[[ Excerpted text, beginning ]]

A U.S. Supreme Court opinion has maintained the legal status of an estimated 700,000 people whose undocumented families brought them into the United States when they were young children.
Although many are praising the high court’s opinion, USC experts warn that it does not make permanent the protections of the federal Deferred Action for Childhood Arrivals (DACA). If anything, the opinion signals that opponents of DACA could try other means to end the program that has been in place since 2012.
“While celebration is warranted, we also know it does not end here,” said Manuel Pastor, professor of sociology, American studies and ethnicity at the USC Dornsife College of Letters, Arts and Sciences. “DACA remains a temporary fix to a long-standing issue, and Congress should take up bills like the Dream and Promise Act to ensure these young Americans immigrants can stay in the only homes they’ve ever known.”
A majority of Americans — 74% — support granting permanent legal status to children brought into the United States by undocumented families, according to results of a Pew Research Institute survey that was released this week.
While celebration is warranted, we also know it does not end here.
Congress sought to tackle the issue back in 2001 when it considered the Development, Relief and Education for Alien Minors (DREAMers) Act. However, the bill never made it to the desk of then-President George W. Bush.

[[ Excerpted text, end ]]
[[ Material provided, beginning ]]

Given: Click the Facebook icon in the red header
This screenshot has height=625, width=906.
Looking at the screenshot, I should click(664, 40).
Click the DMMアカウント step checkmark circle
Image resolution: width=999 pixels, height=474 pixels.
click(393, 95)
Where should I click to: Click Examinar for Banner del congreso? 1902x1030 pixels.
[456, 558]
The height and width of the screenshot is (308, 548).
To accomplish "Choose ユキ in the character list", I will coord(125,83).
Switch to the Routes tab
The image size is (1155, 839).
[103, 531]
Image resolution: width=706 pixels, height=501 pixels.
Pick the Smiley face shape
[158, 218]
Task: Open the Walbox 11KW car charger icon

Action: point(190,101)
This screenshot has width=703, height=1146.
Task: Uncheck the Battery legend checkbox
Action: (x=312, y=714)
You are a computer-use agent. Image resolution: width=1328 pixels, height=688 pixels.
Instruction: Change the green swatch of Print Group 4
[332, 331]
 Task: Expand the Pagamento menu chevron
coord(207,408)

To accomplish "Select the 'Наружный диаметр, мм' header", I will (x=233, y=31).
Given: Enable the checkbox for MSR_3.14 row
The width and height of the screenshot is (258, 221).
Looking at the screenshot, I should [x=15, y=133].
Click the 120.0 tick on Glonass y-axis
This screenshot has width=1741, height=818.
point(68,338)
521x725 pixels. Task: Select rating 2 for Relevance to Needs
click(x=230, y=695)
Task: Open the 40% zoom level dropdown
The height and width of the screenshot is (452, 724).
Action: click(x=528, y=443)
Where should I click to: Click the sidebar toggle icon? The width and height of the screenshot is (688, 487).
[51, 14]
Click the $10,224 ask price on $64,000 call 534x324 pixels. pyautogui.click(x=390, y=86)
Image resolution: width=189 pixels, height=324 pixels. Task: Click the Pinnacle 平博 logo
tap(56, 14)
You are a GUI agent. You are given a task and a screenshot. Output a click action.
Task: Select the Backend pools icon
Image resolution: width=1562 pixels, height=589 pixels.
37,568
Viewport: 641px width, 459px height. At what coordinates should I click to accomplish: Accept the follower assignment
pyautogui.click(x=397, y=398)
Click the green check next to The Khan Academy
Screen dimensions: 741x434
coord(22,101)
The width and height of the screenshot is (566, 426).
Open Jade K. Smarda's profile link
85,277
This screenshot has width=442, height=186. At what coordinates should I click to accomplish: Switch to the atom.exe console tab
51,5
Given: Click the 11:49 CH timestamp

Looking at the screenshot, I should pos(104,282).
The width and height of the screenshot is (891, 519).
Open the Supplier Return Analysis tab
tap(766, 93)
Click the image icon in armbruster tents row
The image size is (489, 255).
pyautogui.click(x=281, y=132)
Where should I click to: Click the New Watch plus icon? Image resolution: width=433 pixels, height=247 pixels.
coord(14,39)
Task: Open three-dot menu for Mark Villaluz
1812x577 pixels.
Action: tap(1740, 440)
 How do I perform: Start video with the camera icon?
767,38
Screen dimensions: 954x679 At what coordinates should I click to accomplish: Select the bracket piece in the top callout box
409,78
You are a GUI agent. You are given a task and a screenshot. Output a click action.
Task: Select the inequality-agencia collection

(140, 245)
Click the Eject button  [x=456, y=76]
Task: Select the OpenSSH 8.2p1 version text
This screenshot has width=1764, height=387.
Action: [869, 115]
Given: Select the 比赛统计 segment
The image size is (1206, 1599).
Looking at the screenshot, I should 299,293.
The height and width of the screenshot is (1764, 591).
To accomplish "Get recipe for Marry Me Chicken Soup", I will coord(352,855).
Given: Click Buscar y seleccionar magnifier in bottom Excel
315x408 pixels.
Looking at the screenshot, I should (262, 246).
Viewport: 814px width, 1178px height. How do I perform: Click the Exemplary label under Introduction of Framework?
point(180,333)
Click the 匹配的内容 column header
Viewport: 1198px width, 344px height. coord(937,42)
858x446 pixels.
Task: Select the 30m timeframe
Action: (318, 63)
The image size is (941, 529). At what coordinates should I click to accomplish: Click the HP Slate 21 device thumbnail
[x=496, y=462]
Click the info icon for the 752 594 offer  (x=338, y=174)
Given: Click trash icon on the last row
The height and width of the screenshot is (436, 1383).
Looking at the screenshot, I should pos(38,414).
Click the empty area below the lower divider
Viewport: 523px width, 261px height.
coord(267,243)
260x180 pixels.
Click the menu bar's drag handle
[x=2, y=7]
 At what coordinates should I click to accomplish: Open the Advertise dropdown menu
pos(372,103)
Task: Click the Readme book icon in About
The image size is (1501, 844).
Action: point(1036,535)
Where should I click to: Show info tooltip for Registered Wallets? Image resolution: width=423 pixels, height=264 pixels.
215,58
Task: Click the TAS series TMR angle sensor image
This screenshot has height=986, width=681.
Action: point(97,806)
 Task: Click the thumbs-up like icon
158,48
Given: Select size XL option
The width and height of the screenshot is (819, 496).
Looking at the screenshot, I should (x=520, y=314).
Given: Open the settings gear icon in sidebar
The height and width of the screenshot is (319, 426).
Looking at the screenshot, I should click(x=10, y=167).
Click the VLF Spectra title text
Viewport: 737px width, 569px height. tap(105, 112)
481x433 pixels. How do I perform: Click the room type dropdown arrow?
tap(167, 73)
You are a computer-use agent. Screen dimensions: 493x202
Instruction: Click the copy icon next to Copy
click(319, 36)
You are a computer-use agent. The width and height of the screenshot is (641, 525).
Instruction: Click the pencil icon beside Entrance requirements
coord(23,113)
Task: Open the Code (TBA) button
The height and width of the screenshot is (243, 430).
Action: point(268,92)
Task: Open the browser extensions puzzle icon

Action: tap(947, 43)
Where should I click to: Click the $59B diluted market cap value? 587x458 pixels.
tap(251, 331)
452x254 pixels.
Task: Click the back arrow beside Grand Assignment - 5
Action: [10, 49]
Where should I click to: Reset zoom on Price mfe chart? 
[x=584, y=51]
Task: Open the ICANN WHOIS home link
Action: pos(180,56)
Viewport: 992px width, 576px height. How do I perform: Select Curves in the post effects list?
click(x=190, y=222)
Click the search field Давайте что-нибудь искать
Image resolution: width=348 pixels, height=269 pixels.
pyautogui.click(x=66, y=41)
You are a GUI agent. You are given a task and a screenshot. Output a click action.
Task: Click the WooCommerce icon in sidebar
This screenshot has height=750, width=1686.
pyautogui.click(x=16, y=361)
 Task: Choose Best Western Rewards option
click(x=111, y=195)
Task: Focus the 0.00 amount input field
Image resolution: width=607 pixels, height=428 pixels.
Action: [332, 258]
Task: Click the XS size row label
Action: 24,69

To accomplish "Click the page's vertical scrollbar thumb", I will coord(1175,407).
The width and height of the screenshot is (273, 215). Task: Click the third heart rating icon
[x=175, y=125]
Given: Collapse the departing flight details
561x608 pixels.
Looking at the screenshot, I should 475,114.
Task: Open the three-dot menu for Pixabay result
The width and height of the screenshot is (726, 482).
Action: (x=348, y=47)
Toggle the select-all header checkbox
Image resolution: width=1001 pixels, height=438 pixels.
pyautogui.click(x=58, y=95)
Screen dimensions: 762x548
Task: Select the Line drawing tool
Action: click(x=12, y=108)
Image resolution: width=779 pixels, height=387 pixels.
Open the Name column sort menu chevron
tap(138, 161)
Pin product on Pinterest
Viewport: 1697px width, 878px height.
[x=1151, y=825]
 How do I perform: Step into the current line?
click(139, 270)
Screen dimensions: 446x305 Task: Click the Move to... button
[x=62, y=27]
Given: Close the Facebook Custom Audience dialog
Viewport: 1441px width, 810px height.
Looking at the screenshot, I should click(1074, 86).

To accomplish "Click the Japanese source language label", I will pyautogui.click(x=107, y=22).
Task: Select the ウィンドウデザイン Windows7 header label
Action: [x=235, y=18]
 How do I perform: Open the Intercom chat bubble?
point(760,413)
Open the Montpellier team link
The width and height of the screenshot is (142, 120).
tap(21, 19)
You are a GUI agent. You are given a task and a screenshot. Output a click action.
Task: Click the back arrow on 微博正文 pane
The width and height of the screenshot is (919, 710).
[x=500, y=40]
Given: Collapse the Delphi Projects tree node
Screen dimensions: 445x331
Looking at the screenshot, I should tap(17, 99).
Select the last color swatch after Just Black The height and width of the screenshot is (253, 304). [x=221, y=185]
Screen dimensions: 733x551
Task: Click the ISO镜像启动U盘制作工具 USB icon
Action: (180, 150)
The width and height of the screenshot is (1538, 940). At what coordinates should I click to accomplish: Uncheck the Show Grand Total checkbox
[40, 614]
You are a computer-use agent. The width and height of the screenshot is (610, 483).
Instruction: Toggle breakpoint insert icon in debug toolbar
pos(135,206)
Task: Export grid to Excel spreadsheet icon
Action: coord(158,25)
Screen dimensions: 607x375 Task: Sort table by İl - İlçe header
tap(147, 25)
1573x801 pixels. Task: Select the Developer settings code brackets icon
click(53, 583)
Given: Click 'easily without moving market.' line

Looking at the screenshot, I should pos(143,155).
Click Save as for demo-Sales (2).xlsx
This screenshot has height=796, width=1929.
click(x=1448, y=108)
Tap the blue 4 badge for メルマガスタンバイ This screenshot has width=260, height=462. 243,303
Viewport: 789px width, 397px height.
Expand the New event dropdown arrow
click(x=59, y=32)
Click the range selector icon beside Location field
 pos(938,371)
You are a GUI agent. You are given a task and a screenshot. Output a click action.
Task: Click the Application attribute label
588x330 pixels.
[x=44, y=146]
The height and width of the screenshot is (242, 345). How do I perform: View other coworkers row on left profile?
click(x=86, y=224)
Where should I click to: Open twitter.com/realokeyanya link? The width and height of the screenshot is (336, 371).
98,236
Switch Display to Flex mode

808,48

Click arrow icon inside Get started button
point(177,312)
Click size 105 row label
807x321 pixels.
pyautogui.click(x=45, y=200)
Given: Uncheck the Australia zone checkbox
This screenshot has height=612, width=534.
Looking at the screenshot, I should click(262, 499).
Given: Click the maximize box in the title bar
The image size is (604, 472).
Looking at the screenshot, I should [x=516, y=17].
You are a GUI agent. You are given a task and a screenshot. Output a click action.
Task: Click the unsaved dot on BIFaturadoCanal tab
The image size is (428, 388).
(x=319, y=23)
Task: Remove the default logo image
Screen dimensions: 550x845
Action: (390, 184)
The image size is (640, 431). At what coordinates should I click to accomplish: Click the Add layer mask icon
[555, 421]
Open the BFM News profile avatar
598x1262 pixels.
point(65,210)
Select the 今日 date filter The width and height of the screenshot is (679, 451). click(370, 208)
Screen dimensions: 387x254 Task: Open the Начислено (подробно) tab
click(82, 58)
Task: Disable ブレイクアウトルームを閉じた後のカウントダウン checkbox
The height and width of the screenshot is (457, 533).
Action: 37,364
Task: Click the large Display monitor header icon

[[ Material provided, end ]]

* _Explore the material_
(1) According to the DACA article, what share of Americans support granting permanent legal status to children brought into the United States by undocumented families?
(2) For each statement, say whether it agrees with the DACA article, and quote the words of the article that decide it: (a) DACA has been in place since 2012. (b) The DREAMers Act reached the desk of President George W. Bush. (c) The Supreme Court opinion makes DACA protections permanent.
(3) Carry on the DACA article from the end of its last sentence.
The items are not needed for this work.

* _Task-by-task outputs_
(1) 74%

(2)
(a) Yes: "the program that has been in place since 2012"
(b) No: "the bill never made it to the desk of then-President George W. Bush"
(c) No: "it does not make permanent the protections of the federal Deferred Action for Childhood Arrivals (DACA)"

(3)
The Obama administration established DACA in 2012 as a stopgap to what they hoped would be a permanent solution from Congress. Under the U.S. Department of Homeland Security, the program gave the children — many of whom are now adults — protected legal status that they had to renew every two years, as long as they met eligibility requirements. Some of those children are now almost 40 years old.
Supreme Court ruling on DACA leaves unanswered questions
“The Supreme Court of the United States’ DACA decision is a victory for fairness and the rule of law in the United States,” said Nathan Perl-Rosenthal, associate professor of history, spatial sciences and law at USC Dornsife. “But it leaves unresolved a more fundamental form of inequality: the arbitrary nature of birthright citizenship, which allows the government to ignore the Dreamers’ deep ties to the United States simply because they happened, through no fault of their own, to have been born outside of our borders.”
Advocates have long hoped that Congress would adopt a more permanent solution that would safeguard the children from deportation.
“What we have here today is a victory for DACA recipients. They still have status,” said Jean Lantz Reisz, an expert in immigration law and advocacy and the Audrey Irmas Clinical Teaching Fellow at the USC Gould School of Law “But there is nothing in the decision that protects them from the government coming up with a way to end the program in a procedurally appropriate way that would withstand judicial scrutiny.”
DACA could be subject to future legal challenges
The Supreme Court’s 5-4 opinion signals there are other legal pathways for President Donald Trump or other opponents of DACA to dismantle it. The question is whether the administration will do so this election year.
The decision does not say that the DACA program cannot be terminated.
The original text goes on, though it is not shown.